La salle de bal – Anna Hope

Anne Hope - La salle de bal - Gallimard

Grand Prix des lectrices de ELLE 2018, Anna Hope nous emmène avec ce deuxième roman au sein de l’asile anglais de Sharston en 1911, où une histoire d’amour contrariée va se dérouler, sur fond d’injustice et d’expérimentation médicale.

Les deux amoureux, John et Ella, vont se rencontrer dans la salle de bal de l’asile, s’apprivoiser, se découvrir s’aimer, à travers des mots, des regards, quelques pas de danses, la salle de bal étant le seul endroit où les hommes ne sont pas séparés des femmes. Ce n’est pas dévoiler l’intrigue, l’histoire d’amour étant le fil directeur de l’entier roman.

J’ai aimé le cadre choisi, celui d’un asile, le lieu de l’enfermement et du romanesque dramatique par excellence. Cela a comblé mon goût pour les huis clos. Anna Hope s’est inspirée de la vie de son grand-père, qui a été interné à l’Asile de Menston au début du XXe siècle, pour implanter son histoire dans un tel lieu.

Dans un asile, on craint la toute puissance médicale et ses décisions aléatoires (ce qui est pire, il y a plus d’un siècle), on s’attache aux personnages internés à tort ou pour des motifs illégitimes (merveilleux personnage de Clem), on espère la fuite et la libération. Tout y est dans La salle de bal. Anna Hope respecte tous les codes et remplit toutes les attentes du genre. Elle survole aussi la question des expérimentations médicales et les croyances thérapeutiques de l’époque, autour du personnage ambigü et peu agréable du Docteur Fuller, ce qui permet de donner un peu de densité au livre.
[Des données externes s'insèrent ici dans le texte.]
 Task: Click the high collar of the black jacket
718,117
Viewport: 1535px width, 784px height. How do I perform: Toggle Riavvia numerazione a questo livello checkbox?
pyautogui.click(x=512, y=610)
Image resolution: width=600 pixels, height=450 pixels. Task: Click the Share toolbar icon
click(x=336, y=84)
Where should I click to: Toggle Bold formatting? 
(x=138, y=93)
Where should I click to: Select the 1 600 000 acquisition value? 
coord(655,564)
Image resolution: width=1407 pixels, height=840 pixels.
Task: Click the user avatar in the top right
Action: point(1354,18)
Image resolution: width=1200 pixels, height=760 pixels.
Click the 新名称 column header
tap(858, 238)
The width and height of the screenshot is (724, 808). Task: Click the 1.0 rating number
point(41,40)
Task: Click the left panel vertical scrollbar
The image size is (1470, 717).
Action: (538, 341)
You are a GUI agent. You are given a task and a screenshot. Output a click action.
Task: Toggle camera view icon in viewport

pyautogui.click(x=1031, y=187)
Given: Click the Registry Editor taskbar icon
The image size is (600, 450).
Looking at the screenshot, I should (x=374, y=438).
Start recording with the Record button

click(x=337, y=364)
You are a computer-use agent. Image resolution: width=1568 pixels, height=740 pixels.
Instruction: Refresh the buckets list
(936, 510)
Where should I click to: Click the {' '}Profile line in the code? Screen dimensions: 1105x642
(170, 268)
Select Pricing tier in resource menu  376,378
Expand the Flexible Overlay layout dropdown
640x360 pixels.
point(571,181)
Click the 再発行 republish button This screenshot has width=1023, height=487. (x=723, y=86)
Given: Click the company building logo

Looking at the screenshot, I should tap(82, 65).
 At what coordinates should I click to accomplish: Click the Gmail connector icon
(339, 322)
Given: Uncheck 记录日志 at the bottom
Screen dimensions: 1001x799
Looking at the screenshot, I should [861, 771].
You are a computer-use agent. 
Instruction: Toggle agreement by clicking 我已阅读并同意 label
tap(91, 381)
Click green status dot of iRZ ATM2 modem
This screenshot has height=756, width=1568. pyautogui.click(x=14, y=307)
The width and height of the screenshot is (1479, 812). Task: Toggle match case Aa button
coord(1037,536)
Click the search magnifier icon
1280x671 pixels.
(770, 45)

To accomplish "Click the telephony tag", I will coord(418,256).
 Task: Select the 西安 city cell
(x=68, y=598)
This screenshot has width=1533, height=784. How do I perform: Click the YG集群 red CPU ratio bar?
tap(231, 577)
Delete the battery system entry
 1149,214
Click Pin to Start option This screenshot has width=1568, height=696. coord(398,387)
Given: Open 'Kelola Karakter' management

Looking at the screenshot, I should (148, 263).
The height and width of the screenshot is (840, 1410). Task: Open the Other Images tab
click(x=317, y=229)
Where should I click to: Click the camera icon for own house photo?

Reste le centre et le nœud du roman, l’histoire d’amour. Elle n’a pas fonctionné sur moi (peut-être car je ne suis pas une adepte des histoires d’amour trop romanesques). Si je suis entrée facilement dans le livre, cela n’a pas duré longtemps. Le prologue a eu l’inconvénient de dévoiler trop de choses, supprimant mes espoirs et mes attentes de lectrice. Il s’est passé presque tout ce que j’anticipais, sans surprise. Je me suis donc ennuyée et il m’a fallu forcer à partir de la seconde moitié du roman pour le terminer (j’avoue, j’ai lu en biais plusieurs passages et pages, je n’en pouvais plus …).

Mais je n’ai pas (entièrement) regretté, car la fin est réussie, l’émotion présente, et le romanesque aux forts accents dramatiques a fonctionné et m’a fait couler quelques larmes. Une fin qui m’a fait « l’aimer beaucoup », sans elle, La salle de bal n’aurait pas eu ses 3 étoiles.

Lecture duo partagée une nouvelle fois avec ma chère Béa, qui a trouvé le roman interminable …

Prix littéraires :
Grand Prix des Lectrices de ELLE 2018

Anna Hope, La salle de Bal
Traduit de l’anglais par Elodie Leplat
Gallimard, août 2017, 400 pages.
VO : The Ballroom

4 réflexions sur « La salle de bal – Anna Hope »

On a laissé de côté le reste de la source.